# PyGraSPI Introduction

This notebook provides an introduction to using the PyGraSPI API. PyGraSPI provides a set of features or descriptors from sample microstructures. It is an alternative to using 2-point stats in homogenization workflows for materials science AI applications. PyGraSPI currently provides a function, `make_descriptors`, that takes a set of microstructures and returns a set of descriptors in a Pandas dataframe. PyGraSPI returns two main categories of descriptors. The first is based on the graph network generated from the microstructure where the graph nodes are colored based on the material phase. This method provides descriptors such as vertex count, tortuosity and connected components.
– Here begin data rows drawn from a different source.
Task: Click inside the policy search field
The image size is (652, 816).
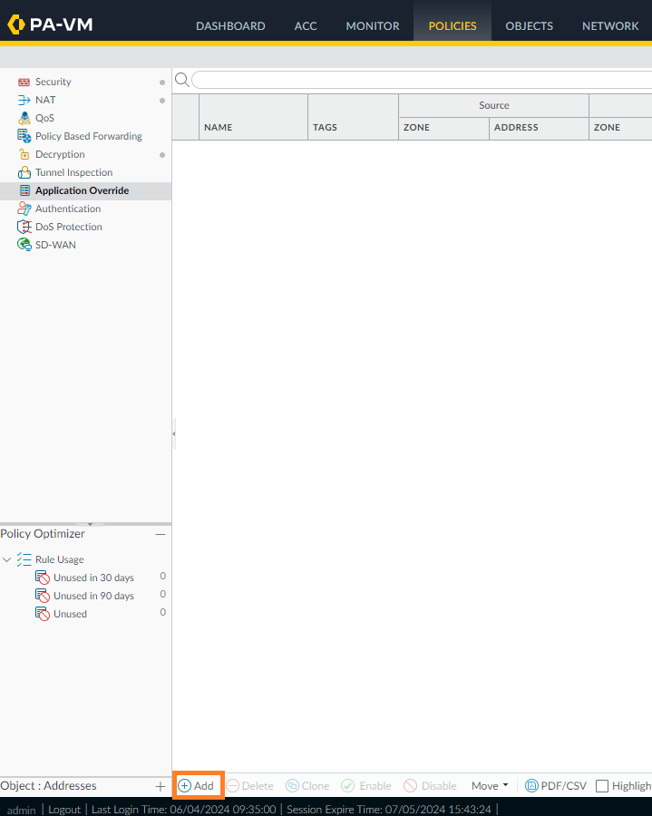Action: pos(417,80)
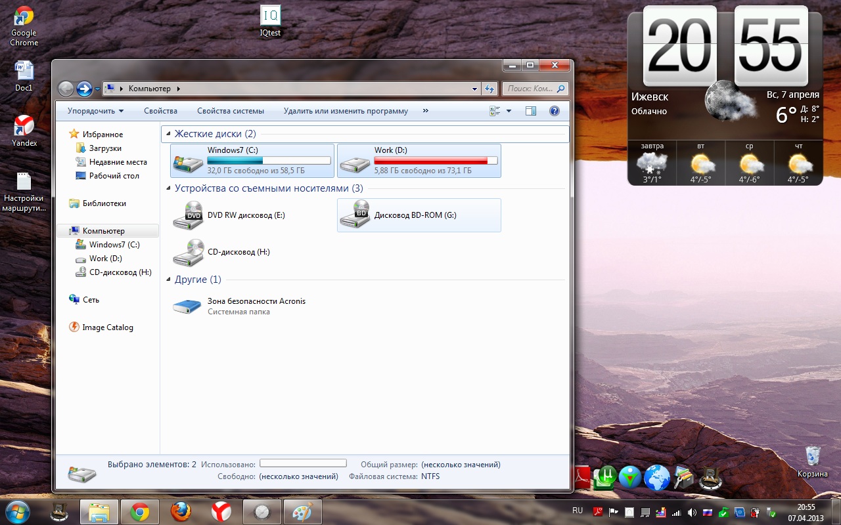Open the Windows7 (C:) drive
The image size is (841, 525).
tap(252, 161)
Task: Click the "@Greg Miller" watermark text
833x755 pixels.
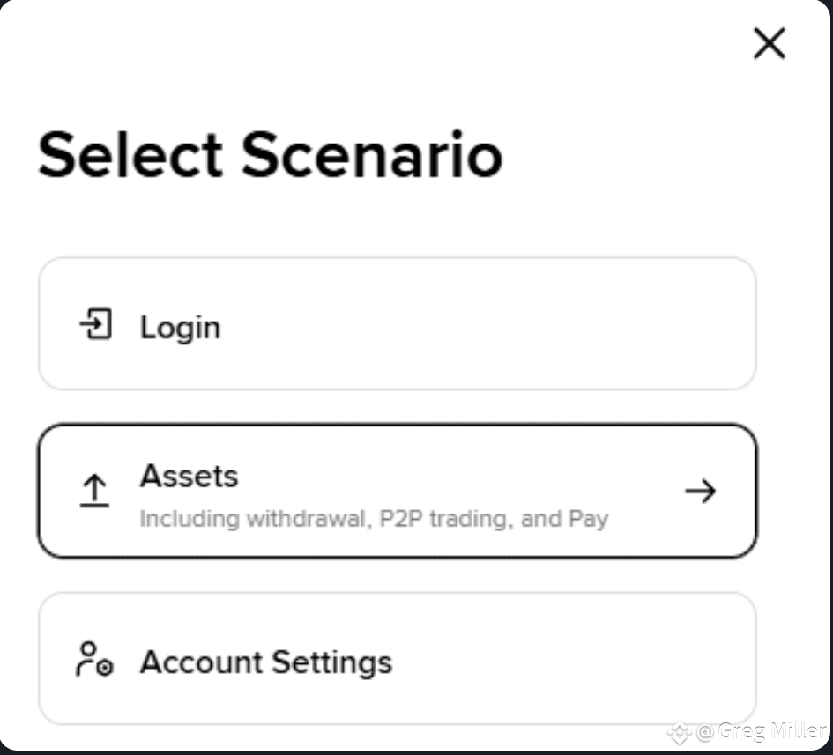Action: 761,731
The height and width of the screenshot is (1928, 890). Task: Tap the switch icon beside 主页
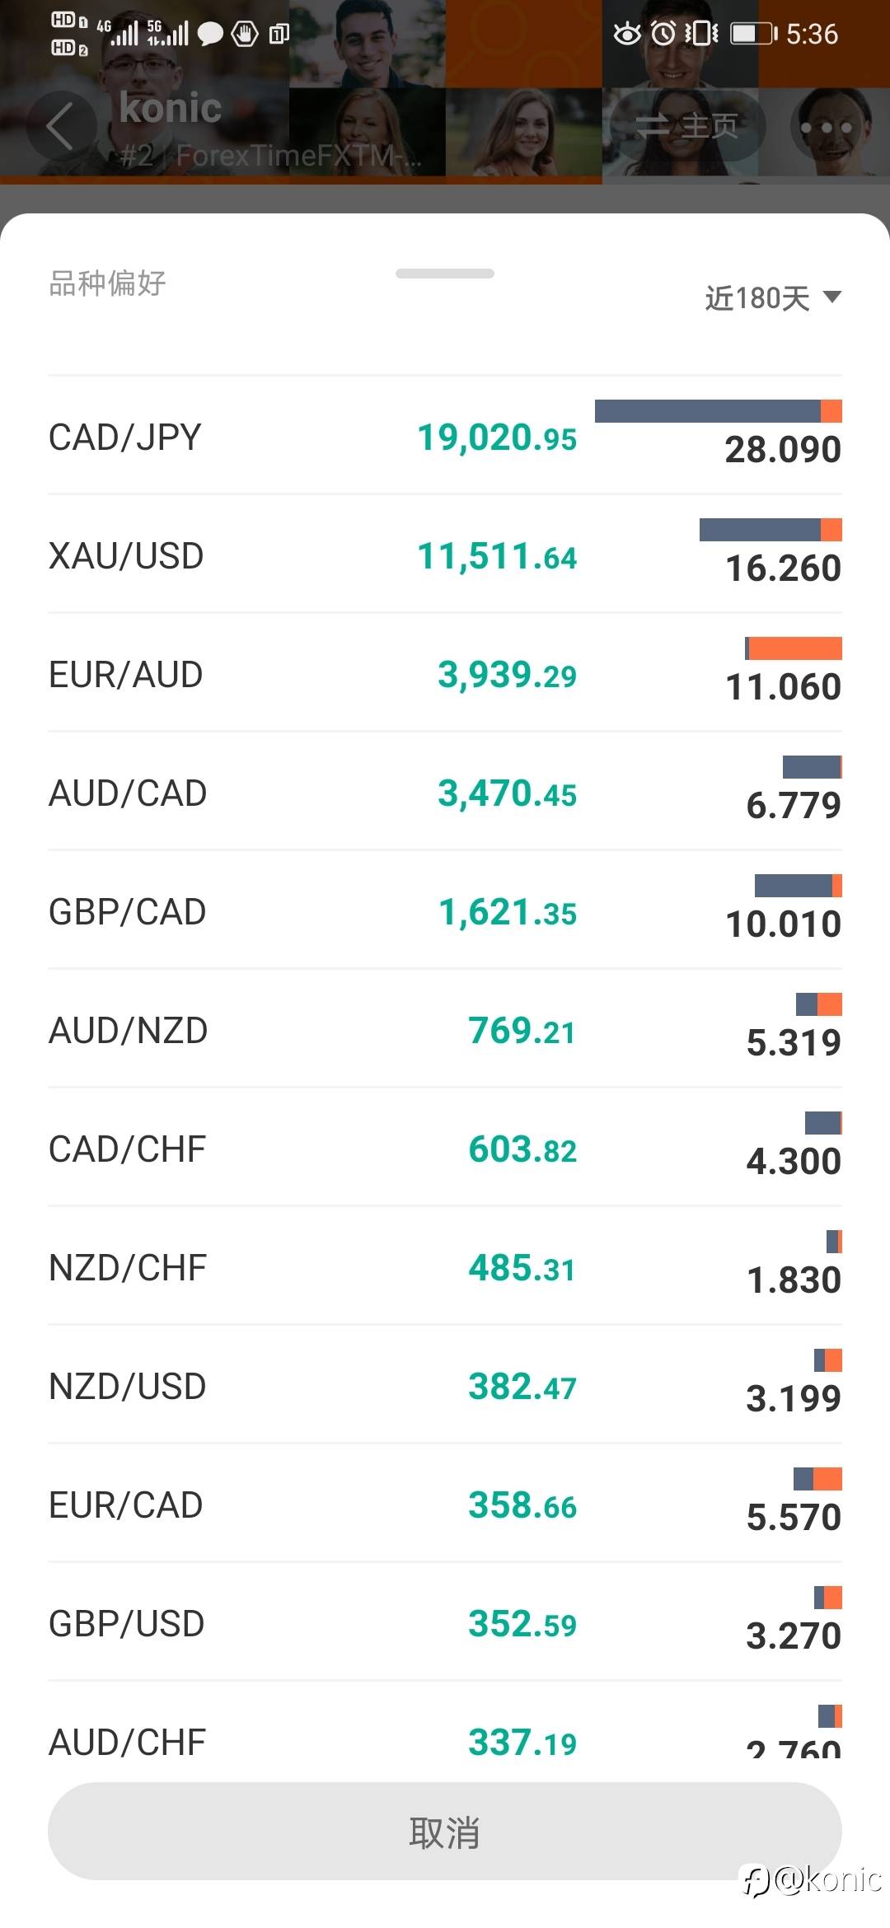(652, 126)
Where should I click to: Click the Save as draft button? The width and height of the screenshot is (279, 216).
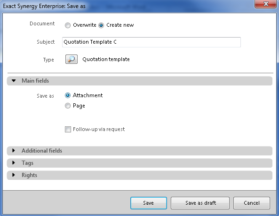click(200, 203)
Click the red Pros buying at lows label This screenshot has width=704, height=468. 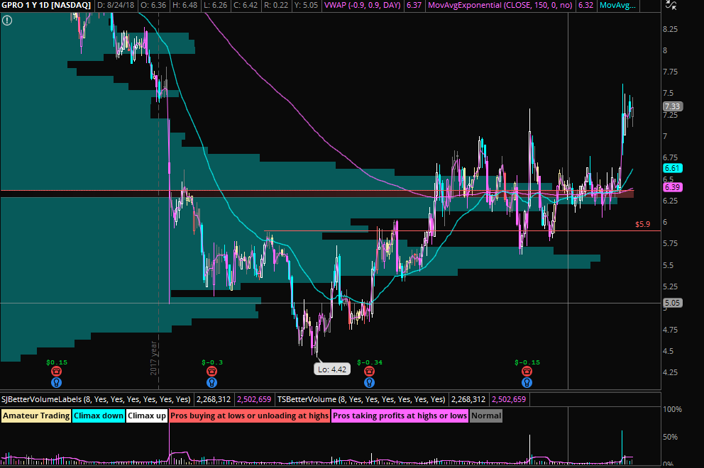[x=248, y=416]
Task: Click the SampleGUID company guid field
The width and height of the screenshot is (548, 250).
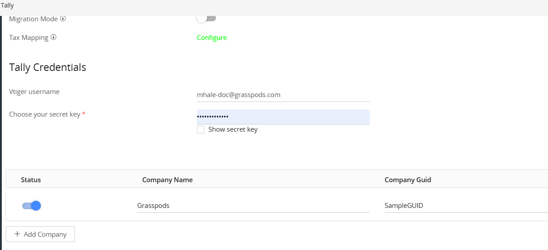Action: pyautogui.click(x=466, y=206)
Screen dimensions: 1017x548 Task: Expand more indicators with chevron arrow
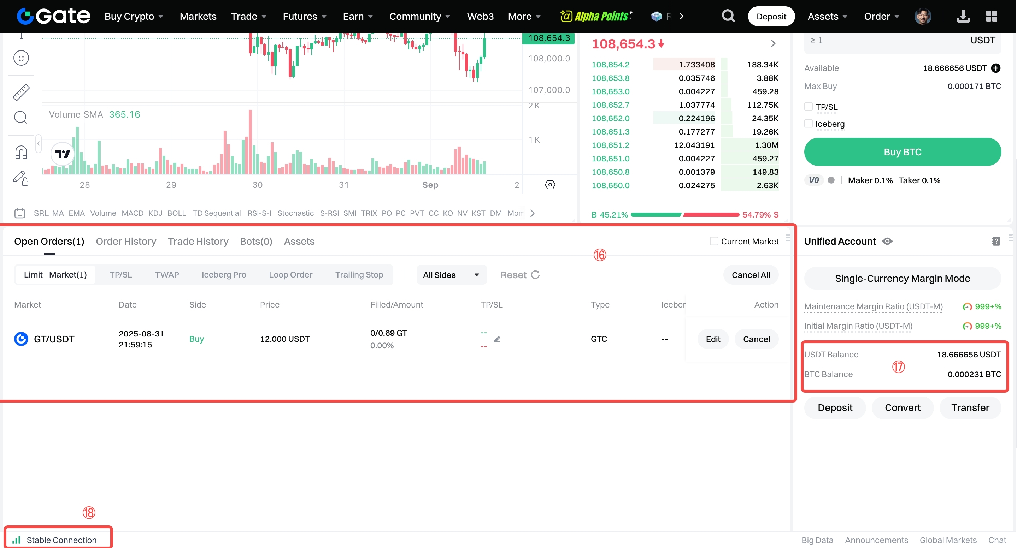point(533,213)
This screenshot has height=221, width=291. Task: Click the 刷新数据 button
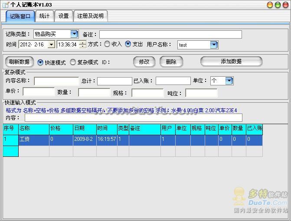coord(19,62)
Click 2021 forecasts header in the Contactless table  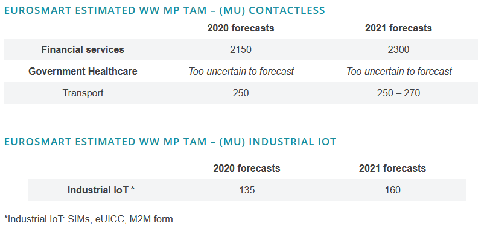pos(398,28)
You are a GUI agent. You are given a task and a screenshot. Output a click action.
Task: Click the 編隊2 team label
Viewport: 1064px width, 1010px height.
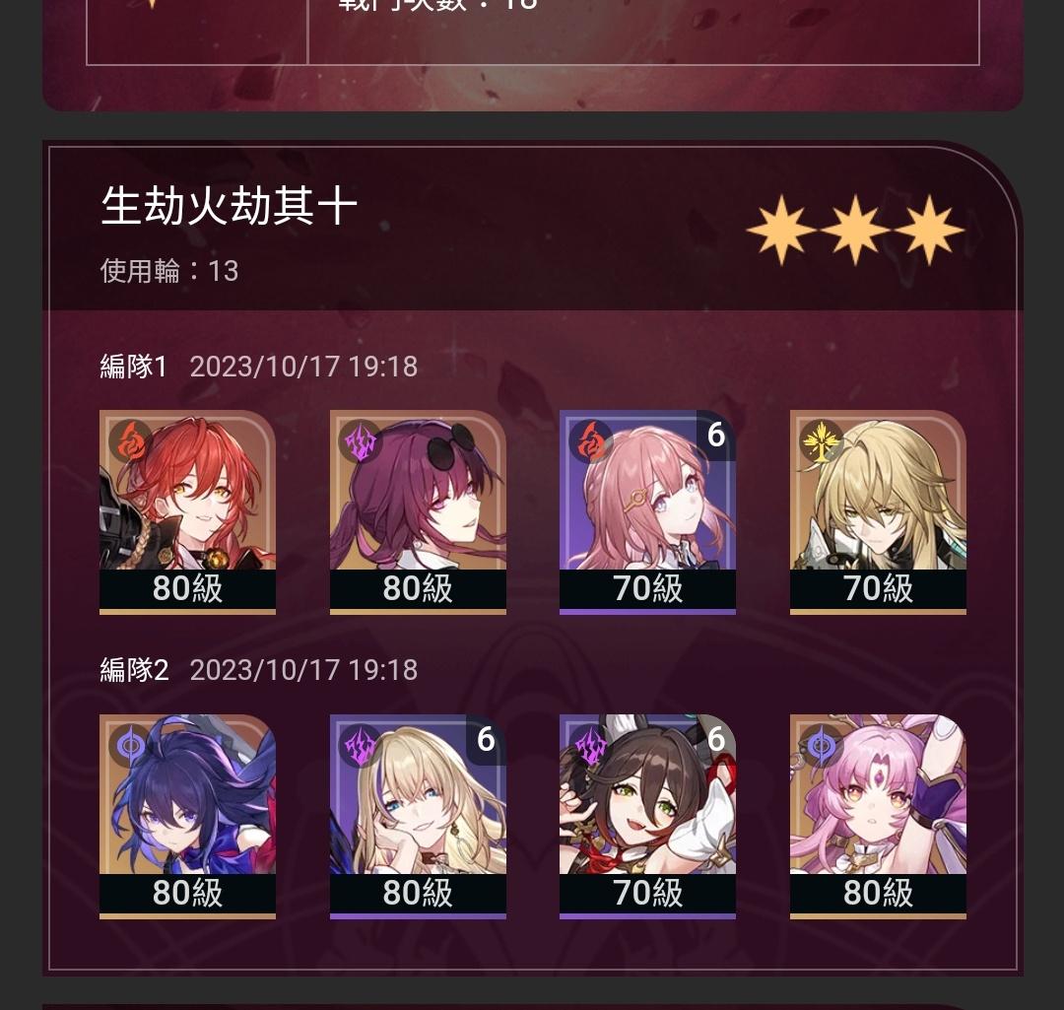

The second method, based on the skeleton of the graph, provides features concerned with the internal cycles and intersections in the graph.

In [1]:
"""PyGraSPI Intro
"""

import zipfile

import dask.array as da
import numpy as np
import pandas
from pymks import solve_cahn_hilliard
from sklearn.linear_model import LogisticRegression
from sklearn.metrics import confusion_matrix
from sklearn.model_selection import train_test_split
from sklearn.preprocessing import MinMaxScaler
from toolz.curried import curry, pipe

from pygraspi.combined_descriptors import (_make_skeletal_descriptors,
                                           make_descriptors)

## The Data

The data used here consists of 573 artificially generated microstructures from Cahn-Hilliard simulations with 401x101 shaped grids (see [Jivani et al.](https://doi.org/10.1016/j.commatsci.2021.110409) for more details). Each data sample is generated with a random initial condition and with different initial volume fractions and interaction parameters and run for varying durations. On unzipping the data in `data/cahn-hilliard.zip` there are files of the type `data_X.XXX_Y.Y_NNNNNNN.txt` where the `X.XXX` refer to the volume fraction and the `Y.Y` refer to the interaction parameter values. The `NNNNNN` denotes the number of time steps reached for that particular sample. Note that files with corresponding volume fractions and interaction parameters are from the same simulation (just with varying duration).

In [2]:
@curry
def read_data(zip_stream_, file_name):
    """Read a single CSV file"""
    return np.array(
        pandas.read_csv(
            zip_stream_.open(file_name, "r"), delimiter=" ", header=None
        ).swapaxes(0, 1)
    )


with zipfile.ZipFile("data/cahn-hilliard.zip", "r") as zip_stream:
    data = np.array(
        list(
            # pylint: disable=no-value-for-parameter
            map(read_data(zip_stream), zip_stream.namelist()[:3])
        )
    )

    print(data.shape)

(3, 401, 101)


Currently, we are only using 3 samples as the implementation uses NetworkX, which is extremely slow for this category of calculations. The new implementation will use Graph-tool, which is considerably more efficient for these calculations. 

In [3]:
make_descriptors(data)

KeyboardInterrupt: 

The following demonstrates how to use the graph descriptors to classify microstructures. 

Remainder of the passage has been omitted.